On 12 August 2022, Nasir Ahmad, a 62-year-old Muslim Ahmadi, was stabbed to death at the main bus stop in Rabwah, Pakistan. A religious fanatic stabbed him repeatedly for not chanting slogans in praise of Khadim Rizvi, a Pakistani hate preacher who defends the country's unjust blasphemy laws. Ahmad died on the spot after succumbing to stab wounds. The killer was reciting a slogan of Khadim Rizvi at the time of the attack.
Mr. Nasir Ahmad leaves behind a widow and 3 daughters. According to the information received, he was an active member of the community and his Friday routine was to go to the cemetery like many other Muslim Ahmadis to pray for their loved ones.
The killer Hafiz Muhammad Shahzad Hasan Sialvi Rizvi belongs to a village near Silanwali, District Sargodha, Pakistan. He got admission in Anwar-ul-Quran Madrassa in Muhaamad Wala Police Station area in 2005 and graduated in 2010. The population of Rabwah is 95 per cent Muslim Ahmadis and the Ahmadis themselves are no longer safe even in this town. The hate campaign against Muslim Ahmadis means that no Ahmadi today feels safe in Pakistan. The promoters of the hate campaign are well known, yet the government takes no action against them according to the law.
These killings, attacks and threats have created a sense of deep insecurity among members of the Ahmadi community, while Ahmadis across Pakistan live in a deep atmosphere of fear. We keep the international community informed in the hope that it will take a stern attitude towards these horrific acts of barbarism in Pakistan and ensure the safety of the peaceful members of the Ahmadiyya Muslim Community in that country.
On 13 July 2021, UN human rights experts expressed their deep concern at the lack of attention to the grave human rights violations perpetrated against the Ahmadiyya Community around the world and called on nations to redouble their efforts to end the ongoing persecution of the Ahmadis.
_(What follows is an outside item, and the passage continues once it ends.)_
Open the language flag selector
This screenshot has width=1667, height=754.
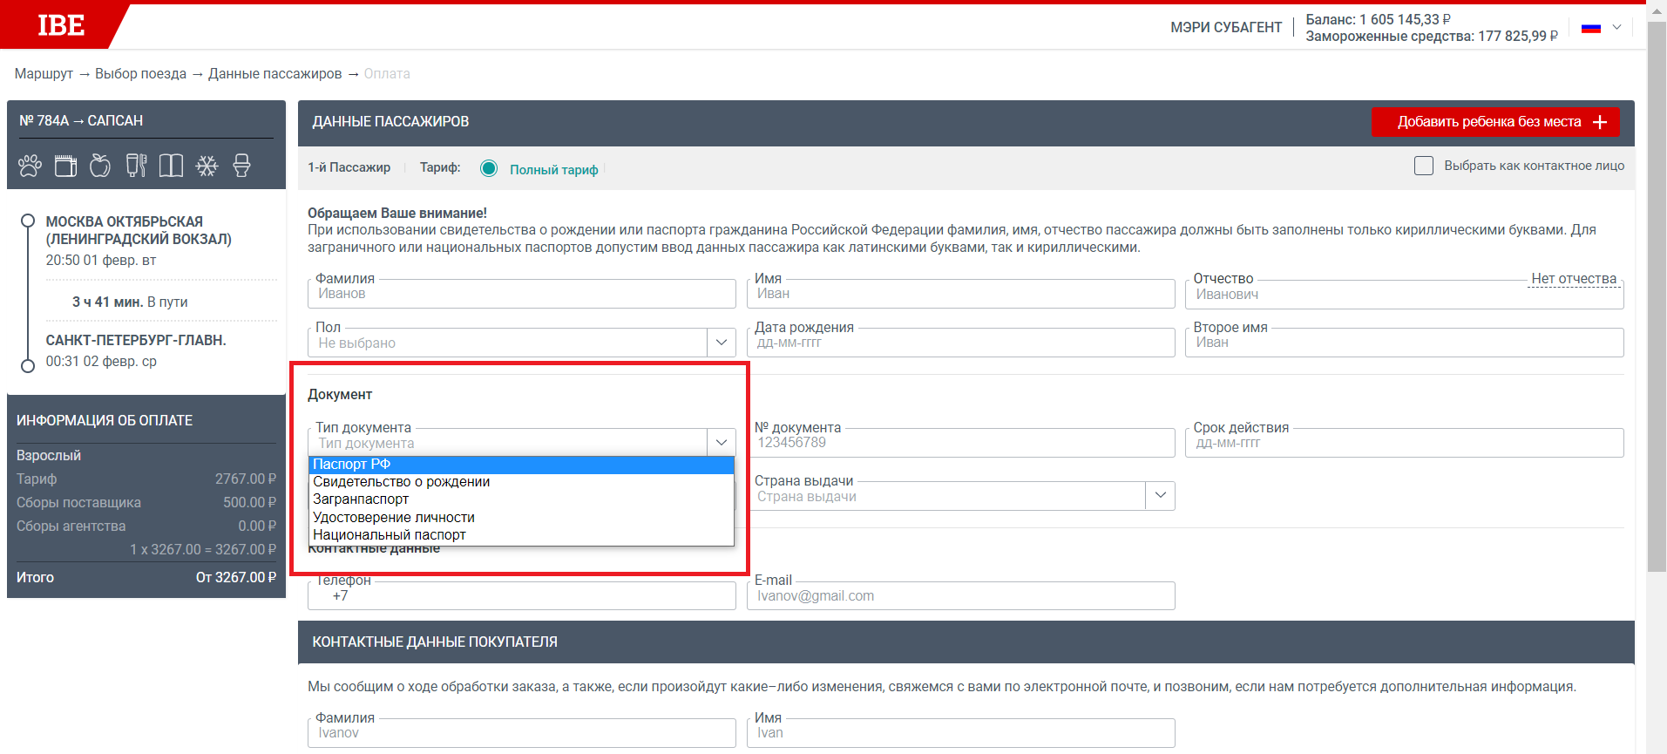coord(1601,28)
We therefore urge our authorities in Spain to call on the Government of Pakistan to live up to its responsibility to provide effective protection and freedom of religious practice to the Ahmadis, to bring the perpetrators of these heinous attacks to justice and to bring its laws and practices into line with international standards, as set out in Article 20 of the UN Universal Declaration of Human Rights, Articles 2 and 18, and Articles 25 and 26 of the International Covenant on Civil and Political Rights.